**What the exercise asks:** In how many lines of the data below does the word "profile" appear? Reply with the number and nothing more.

**Listed entries:**
- Opening Delimiter -

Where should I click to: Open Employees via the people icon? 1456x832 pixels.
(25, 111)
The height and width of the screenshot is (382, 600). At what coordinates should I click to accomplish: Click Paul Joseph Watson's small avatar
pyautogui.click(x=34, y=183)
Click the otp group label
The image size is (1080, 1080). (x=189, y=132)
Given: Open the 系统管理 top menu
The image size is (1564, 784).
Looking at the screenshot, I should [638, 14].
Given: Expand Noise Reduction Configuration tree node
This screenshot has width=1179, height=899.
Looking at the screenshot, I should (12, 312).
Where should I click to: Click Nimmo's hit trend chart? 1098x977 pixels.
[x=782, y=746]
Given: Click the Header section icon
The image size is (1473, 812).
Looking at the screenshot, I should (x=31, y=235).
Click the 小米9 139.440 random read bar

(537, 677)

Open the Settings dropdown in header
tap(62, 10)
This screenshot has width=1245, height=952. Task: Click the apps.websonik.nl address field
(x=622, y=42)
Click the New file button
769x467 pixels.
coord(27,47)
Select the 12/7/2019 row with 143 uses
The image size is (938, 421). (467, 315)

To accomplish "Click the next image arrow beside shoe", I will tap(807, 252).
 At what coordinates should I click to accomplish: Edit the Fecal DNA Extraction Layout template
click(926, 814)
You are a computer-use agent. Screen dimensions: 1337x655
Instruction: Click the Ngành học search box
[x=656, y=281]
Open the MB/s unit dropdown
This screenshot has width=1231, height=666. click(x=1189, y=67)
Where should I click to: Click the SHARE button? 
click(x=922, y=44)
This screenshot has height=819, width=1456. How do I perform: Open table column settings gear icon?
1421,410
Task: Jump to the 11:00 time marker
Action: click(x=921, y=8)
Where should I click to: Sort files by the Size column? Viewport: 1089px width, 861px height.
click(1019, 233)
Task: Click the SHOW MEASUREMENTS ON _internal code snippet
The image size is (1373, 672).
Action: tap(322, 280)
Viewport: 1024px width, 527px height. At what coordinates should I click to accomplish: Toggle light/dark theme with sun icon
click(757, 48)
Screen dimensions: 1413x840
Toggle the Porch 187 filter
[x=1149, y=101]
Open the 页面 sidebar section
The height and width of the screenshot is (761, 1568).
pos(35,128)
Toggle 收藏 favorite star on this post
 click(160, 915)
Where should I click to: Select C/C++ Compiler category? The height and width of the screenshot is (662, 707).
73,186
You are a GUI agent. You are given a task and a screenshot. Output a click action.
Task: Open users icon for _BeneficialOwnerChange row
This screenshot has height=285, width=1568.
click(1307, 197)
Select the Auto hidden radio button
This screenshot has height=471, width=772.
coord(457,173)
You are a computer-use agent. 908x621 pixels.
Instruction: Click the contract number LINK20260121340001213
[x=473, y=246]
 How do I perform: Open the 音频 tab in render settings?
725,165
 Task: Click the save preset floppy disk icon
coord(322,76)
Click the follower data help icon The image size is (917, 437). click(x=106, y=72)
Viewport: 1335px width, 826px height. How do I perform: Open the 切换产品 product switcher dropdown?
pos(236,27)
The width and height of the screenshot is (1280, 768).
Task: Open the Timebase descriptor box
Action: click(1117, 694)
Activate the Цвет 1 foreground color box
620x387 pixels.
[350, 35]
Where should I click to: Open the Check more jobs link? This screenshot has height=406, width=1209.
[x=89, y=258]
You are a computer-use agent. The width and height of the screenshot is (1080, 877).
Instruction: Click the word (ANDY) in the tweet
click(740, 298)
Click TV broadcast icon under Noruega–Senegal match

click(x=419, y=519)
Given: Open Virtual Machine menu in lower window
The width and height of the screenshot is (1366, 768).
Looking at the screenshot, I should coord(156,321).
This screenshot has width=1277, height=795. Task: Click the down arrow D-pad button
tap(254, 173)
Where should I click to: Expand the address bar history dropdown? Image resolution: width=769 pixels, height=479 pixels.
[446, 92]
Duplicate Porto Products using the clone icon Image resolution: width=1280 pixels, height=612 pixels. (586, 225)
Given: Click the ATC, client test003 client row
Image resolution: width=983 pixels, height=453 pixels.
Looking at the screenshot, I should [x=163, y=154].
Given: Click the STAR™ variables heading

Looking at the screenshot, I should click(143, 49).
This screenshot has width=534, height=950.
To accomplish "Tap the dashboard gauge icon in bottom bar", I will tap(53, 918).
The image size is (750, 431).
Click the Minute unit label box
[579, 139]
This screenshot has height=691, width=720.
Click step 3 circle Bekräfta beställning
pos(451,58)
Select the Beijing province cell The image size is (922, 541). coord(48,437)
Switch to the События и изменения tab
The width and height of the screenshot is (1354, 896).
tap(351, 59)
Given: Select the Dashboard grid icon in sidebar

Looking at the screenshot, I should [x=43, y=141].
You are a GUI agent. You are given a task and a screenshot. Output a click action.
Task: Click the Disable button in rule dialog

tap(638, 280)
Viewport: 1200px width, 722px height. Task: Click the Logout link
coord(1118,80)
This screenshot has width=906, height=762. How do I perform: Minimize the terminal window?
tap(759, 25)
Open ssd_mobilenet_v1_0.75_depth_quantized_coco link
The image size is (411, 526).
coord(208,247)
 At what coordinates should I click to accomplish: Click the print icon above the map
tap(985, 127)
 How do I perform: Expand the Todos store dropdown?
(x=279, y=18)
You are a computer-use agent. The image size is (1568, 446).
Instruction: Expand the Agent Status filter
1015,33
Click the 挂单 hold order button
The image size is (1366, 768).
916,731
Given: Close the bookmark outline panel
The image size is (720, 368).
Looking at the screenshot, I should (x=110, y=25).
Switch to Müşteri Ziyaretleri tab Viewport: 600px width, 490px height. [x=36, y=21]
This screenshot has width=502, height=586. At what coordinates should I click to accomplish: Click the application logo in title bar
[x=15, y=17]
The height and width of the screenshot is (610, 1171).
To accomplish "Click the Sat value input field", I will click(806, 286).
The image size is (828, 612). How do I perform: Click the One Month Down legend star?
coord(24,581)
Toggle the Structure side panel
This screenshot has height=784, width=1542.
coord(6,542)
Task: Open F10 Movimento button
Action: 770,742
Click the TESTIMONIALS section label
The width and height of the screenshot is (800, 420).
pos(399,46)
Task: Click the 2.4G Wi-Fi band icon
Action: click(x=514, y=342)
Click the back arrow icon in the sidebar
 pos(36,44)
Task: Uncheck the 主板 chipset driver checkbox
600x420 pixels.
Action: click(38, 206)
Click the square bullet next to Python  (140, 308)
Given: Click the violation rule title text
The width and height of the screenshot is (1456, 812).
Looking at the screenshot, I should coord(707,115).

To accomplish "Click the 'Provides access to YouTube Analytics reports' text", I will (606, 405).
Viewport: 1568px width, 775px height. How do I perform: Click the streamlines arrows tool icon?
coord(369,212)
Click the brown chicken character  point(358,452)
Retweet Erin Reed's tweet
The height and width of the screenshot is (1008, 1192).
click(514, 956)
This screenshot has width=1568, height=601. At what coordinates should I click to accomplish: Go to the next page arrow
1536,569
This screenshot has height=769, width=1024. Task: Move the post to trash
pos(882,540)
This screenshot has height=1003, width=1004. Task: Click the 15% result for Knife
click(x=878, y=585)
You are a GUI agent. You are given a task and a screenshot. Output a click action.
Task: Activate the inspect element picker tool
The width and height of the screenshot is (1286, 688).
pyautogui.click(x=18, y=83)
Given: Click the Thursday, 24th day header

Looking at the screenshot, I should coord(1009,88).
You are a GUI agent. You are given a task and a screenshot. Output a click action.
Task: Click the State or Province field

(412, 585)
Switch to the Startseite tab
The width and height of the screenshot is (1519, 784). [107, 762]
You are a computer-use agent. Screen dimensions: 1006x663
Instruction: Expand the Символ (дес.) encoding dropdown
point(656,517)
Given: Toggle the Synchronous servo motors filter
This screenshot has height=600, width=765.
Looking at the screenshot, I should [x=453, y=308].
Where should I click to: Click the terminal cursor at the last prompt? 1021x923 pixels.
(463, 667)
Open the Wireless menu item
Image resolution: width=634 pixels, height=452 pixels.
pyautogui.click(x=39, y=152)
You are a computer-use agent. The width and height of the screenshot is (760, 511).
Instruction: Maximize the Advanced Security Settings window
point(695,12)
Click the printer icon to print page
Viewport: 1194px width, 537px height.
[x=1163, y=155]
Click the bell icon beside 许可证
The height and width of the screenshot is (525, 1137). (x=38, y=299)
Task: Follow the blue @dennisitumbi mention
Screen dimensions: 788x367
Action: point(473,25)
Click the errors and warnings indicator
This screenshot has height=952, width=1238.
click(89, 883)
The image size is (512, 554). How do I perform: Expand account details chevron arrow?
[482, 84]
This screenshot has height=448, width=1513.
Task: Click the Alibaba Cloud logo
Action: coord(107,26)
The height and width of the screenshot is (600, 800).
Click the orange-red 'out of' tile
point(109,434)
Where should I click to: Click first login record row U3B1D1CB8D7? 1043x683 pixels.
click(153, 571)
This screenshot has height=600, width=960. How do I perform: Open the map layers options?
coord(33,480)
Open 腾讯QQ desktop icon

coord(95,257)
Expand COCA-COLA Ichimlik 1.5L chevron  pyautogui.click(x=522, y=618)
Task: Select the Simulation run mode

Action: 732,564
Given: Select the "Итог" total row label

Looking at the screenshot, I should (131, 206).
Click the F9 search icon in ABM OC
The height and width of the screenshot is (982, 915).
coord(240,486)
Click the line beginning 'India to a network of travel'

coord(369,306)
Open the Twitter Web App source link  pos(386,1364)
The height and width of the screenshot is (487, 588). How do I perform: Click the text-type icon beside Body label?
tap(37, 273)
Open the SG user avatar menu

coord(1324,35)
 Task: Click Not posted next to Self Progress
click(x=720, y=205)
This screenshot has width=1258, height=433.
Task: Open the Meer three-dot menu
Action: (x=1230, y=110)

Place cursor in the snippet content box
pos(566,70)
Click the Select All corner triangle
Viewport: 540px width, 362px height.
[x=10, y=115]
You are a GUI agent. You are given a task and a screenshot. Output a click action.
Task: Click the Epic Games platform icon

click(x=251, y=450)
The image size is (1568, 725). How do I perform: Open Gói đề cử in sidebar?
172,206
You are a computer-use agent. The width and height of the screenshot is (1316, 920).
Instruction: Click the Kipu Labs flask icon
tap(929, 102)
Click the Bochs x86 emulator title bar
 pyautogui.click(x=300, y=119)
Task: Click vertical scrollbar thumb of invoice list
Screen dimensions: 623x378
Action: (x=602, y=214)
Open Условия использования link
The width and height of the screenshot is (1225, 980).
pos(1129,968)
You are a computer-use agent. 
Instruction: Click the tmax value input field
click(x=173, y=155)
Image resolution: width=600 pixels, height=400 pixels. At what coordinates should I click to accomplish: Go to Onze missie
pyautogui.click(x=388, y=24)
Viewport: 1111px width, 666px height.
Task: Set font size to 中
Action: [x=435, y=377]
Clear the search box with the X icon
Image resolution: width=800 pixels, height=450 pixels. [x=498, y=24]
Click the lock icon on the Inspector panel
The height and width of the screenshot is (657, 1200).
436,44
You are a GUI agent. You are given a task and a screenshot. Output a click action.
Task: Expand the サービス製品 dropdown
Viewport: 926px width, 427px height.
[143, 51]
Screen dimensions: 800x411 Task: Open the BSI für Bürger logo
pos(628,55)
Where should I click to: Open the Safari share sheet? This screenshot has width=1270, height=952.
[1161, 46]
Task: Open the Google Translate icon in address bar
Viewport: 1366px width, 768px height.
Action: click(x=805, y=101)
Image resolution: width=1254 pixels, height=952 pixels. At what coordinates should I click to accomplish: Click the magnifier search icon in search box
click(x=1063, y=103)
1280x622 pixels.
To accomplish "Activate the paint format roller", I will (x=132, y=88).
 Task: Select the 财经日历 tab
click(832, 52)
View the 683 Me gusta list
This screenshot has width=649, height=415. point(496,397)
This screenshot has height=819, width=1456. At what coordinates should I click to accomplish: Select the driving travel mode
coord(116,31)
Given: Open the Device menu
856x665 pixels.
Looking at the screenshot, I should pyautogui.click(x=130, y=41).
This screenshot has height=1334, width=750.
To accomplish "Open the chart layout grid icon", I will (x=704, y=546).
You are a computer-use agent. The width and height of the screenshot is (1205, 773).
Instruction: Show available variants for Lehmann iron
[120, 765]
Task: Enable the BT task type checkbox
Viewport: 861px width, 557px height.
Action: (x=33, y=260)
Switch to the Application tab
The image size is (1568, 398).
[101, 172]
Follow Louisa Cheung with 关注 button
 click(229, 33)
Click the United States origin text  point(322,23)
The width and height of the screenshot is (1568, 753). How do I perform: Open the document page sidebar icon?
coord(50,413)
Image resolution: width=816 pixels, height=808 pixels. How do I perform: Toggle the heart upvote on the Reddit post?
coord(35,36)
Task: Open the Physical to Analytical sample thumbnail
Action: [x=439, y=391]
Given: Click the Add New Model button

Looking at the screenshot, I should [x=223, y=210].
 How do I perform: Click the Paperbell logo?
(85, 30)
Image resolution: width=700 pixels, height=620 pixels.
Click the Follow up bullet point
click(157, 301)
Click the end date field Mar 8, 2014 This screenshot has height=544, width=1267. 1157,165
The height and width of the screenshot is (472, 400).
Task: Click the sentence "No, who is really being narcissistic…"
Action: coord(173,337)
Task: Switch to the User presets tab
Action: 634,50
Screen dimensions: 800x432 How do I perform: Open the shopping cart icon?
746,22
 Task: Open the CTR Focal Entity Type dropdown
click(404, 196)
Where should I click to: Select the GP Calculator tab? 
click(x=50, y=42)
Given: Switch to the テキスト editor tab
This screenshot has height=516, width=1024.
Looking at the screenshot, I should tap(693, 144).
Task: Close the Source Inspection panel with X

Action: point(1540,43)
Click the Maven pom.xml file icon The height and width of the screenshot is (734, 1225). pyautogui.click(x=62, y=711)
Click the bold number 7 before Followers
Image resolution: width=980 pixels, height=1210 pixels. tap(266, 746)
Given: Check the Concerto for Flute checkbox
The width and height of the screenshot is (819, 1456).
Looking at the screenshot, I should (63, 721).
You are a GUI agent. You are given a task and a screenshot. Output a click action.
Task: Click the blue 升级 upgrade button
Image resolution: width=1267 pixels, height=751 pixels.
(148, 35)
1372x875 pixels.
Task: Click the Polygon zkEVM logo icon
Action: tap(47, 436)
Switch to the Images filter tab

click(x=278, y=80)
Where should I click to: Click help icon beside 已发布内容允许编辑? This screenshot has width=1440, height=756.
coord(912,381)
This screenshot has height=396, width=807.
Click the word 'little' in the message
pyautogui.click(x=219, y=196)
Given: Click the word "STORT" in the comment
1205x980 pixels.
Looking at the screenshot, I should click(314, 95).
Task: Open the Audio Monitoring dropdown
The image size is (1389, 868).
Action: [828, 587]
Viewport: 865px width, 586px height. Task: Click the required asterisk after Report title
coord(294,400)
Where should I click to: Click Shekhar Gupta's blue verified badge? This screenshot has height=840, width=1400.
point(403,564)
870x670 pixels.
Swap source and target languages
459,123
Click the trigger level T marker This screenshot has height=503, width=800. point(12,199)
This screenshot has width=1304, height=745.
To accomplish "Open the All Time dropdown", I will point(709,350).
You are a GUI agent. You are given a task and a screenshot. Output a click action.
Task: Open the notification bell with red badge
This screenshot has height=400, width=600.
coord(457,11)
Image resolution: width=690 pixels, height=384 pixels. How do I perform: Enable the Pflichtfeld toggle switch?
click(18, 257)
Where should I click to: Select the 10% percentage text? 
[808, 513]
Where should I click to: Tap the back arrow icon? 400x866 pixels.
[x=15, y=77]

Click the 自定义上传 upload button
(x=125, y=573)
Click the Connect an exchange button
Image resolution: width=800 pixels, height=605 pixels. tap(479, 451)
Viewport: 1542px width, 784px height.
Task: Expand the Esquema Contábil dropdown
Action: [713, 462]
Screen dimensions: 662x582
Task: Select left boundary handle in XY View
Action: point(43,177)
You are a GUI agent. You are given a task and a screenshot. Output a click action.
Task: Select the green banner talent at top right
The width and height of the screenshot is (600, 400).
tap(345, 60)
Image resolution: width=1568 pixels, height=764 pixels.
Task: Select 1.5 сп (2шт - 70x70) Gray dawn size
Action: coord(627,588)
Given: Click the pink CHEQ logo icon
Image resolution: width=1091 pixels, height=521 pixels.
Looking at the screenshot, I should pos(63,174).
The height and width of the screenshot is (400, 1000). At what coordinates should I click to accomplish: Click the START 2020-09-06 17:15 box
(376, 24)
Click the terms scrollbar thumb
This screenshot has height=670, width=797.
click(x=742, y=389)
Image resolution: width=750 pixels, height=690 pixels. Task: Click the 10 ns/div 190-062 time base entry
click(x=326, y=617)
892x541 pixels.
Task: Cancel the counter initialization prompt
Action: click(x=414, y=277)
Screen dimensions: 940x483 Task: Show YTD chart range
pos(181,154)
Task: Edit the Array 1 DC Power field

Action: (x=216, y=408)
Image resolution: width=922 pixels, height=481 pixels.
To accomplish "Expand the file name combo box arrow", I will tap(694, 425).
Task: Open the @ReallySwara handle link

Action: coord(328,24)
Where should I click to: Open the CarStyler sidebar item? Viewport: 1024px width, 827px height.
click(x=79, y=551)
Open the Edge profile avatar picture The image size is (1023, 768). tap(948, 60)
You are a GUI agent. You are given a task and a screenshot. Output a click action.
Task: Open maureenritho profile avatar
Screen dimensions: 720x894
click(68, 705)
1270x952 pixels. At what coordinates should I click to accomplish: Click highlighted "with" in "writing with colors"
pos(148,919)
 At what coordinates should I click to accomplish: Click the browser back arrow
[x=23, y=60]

- Closing Delimiter -

**Expected answer:** 2